(Assignment)
Return all of the data exactly, omitting any images.

Source records:

========================

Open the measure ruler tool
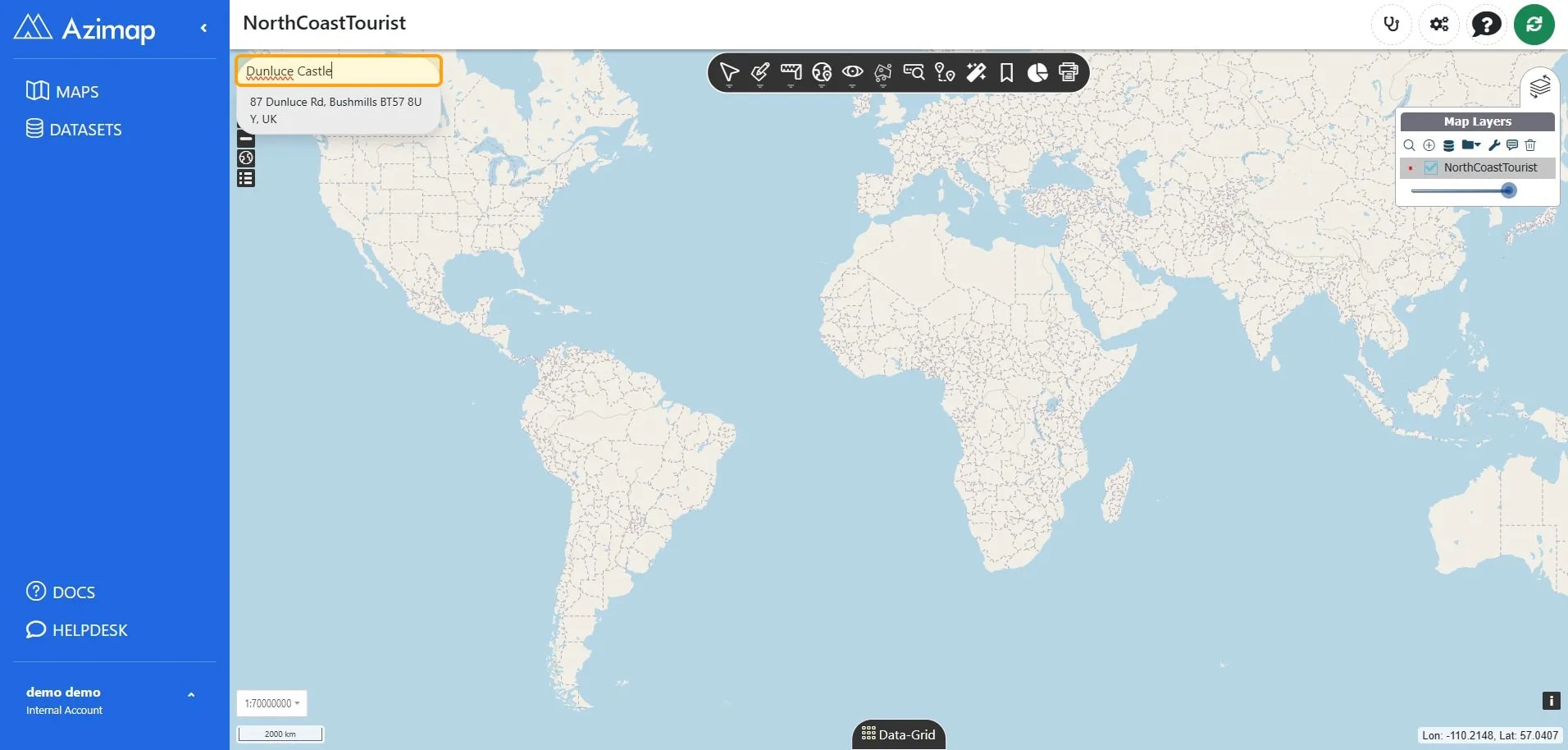1568x750 pixels. pos(791,73)
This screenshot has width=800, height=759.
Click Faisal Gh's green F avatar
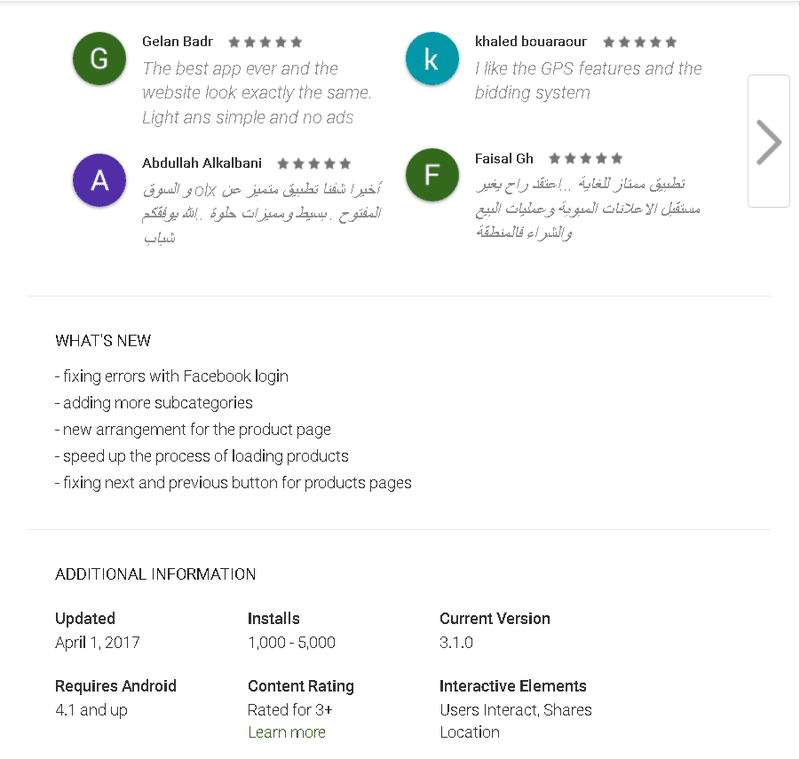431,175
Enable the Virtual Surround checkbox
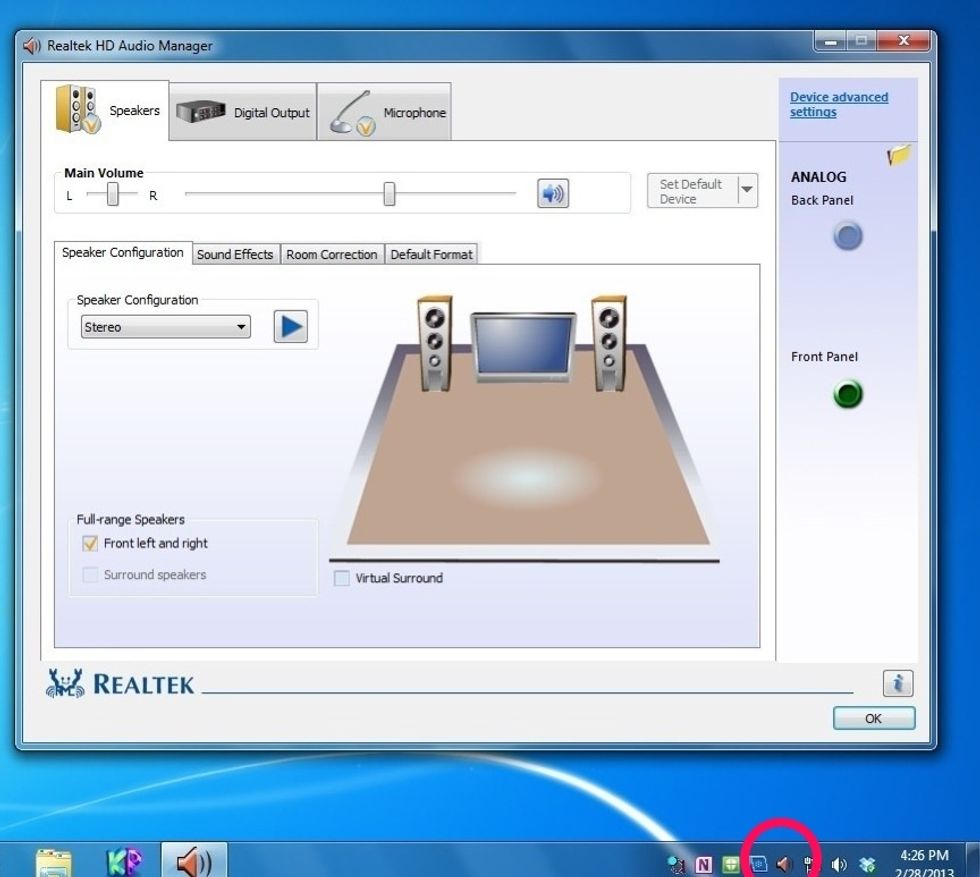 (342, 578)
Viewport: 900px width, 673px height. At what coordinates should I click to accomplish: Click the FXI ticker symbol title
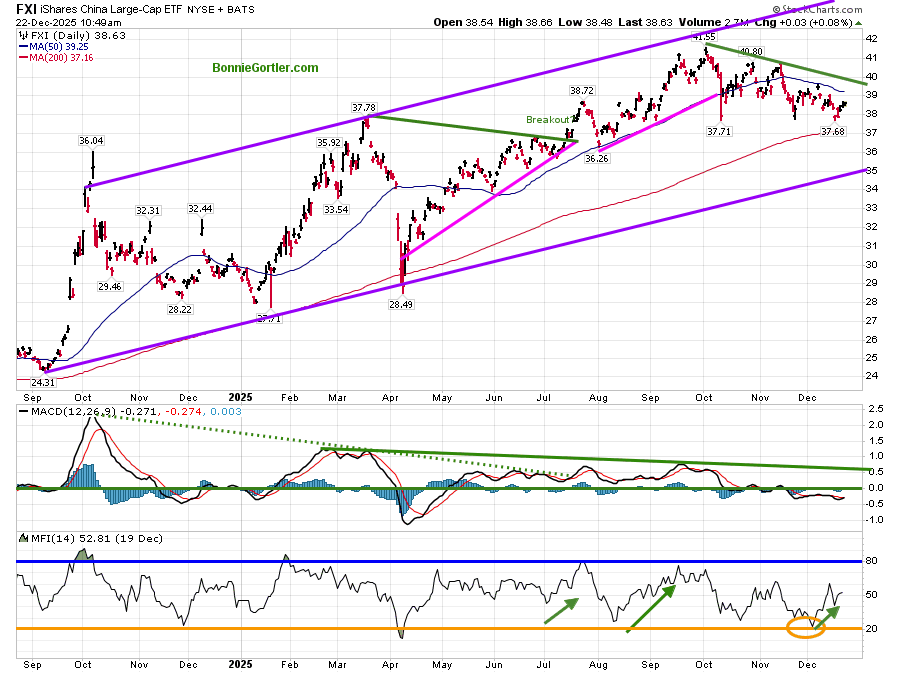pyautogui.click(x=27, y=7)
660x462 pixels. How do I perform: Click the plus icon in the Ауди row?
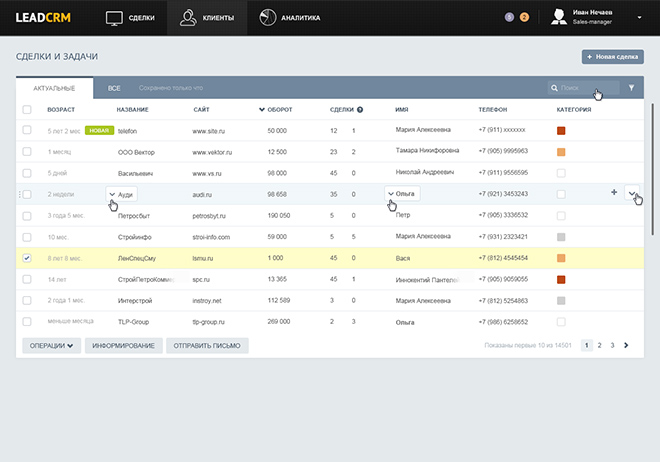tap(614, 192)
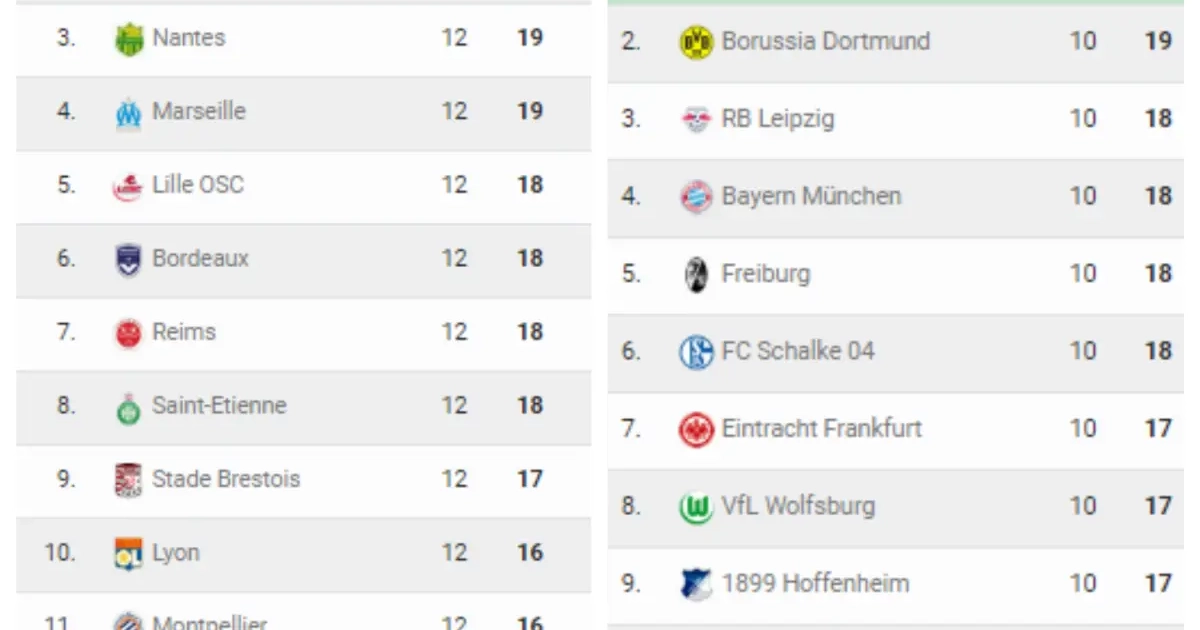Click the Bordeaux club badge
Viewport: 1200px width, 630px height.
point(129,260)
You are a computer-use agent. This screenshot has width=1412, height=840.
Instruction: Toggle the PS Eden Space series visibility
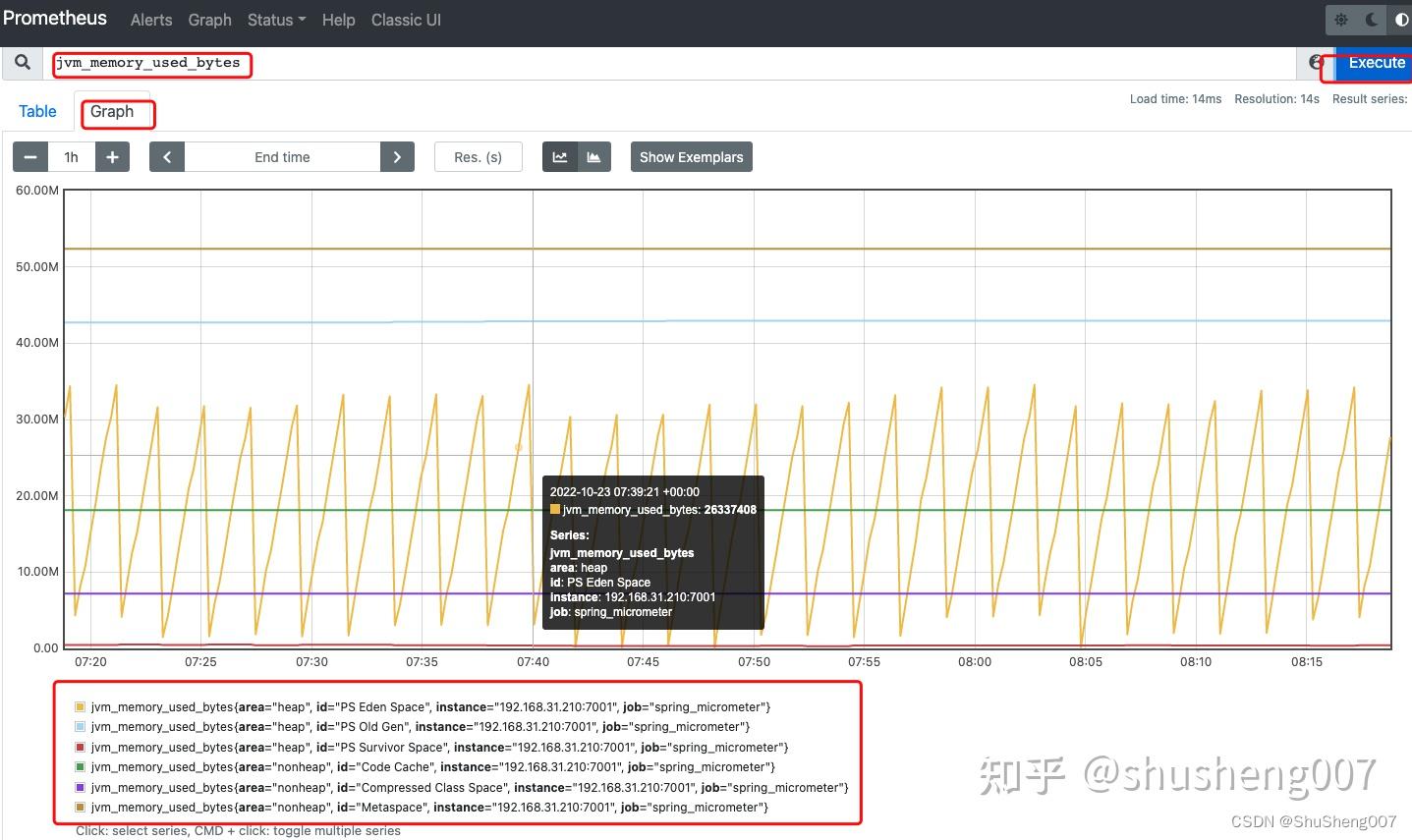tap(81, 706)
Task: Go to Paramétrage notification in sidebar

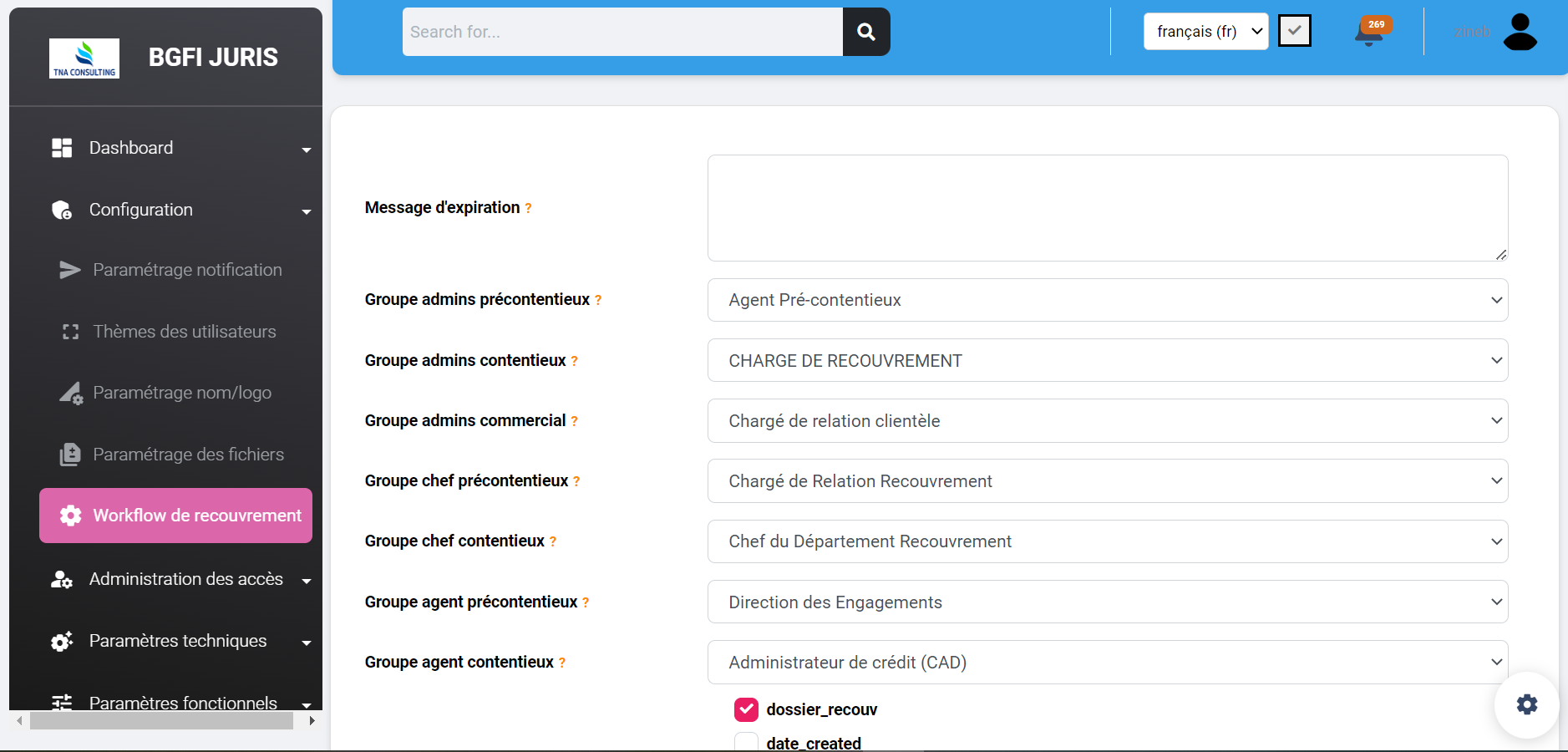Action: click(x=187, y=270)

========================

(Solution below)
Open the measure ruler tool
1568x750 pixels. pos(791,73)
This screenshot has width=800, height=759.
Click Faisal Gh's green F avatar
431,175
Enable the Virtual Surround checkbox
 (342, 578)
Viewport: 900px width, 673px height. At what coordinates should I click to accomplish: Click the FXI ticker symbol title
pyautogui.click(x=27, y=7)
660x462 pixels. How do I perform: Click the plus icon in the Ауди row?
tap(614, 192)
Click the Bordeaux club badge
Viewport: 1200px width, 630px height.
point(129,260)
You are a computer-use agent. This screenshot has width=1412, height=840.
Instruction: Toggle the PS Eden Space series visibility
tap(81, 706)
Task: Go to Paramétrage notification in sidebar

Action: click(x=187, y=270)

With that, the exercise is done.